Rungling in the Continuous and Discrete

Hinzugefügt: 2026-05-31

[00:00:00]Hello, this is episode 14 of new uses for old circuits wrungling in the continuous and discreet. Rob Hordike is probably someone who needs no introduction to viewers of this channel.

[00:00:12]But for those unfamiliar, he was a synthesizer designer primarily interested in creating instruments that were, in his words, bent by design. Rob wasn't so interested in creating instruments that were predictable. the kinds of studio workh horses that producers reach for when they need to lay down a baseline. Rob's interests lay more in embracing chaos and in creating instruments that would be a source of inspiration. Thomas Dolby once said, I think that the platonic ideal of a synthesizer is a machine that would take a sound that's in your head and manifest it in the quickest way possible.

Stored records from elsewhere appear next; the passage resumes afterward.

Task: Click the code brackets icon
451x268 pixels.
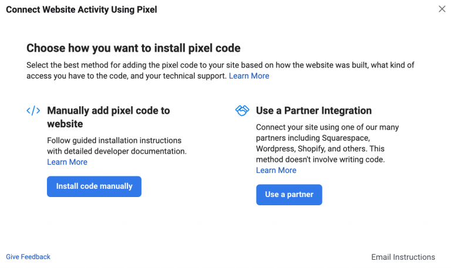Action: point(33,111)
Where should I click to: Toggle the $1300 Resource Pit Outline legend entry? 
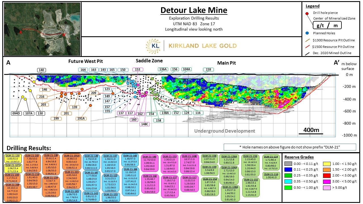307,40
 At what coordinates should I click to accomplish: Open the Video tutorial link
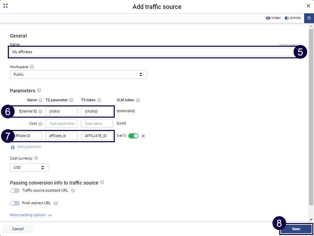(x=273, y=18)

Rob's instruments were basically the polar opposite of that idea. turn them on and you'd be greeted with a bunch of sounds and you have no idea where the instrument is going to go next. Perhaps his most famous instrument is the Blippu box. An instrument which took two oscillators, two filters, and tied them all together with the mysterious circuit called the Rungler. The Wrungler also appears in his Benjelin design, which is a kind of open-source design, and you can find many versions of Benjelins in Eurorack. And Rob also handbuilt beautiful and huge 5U modular systems.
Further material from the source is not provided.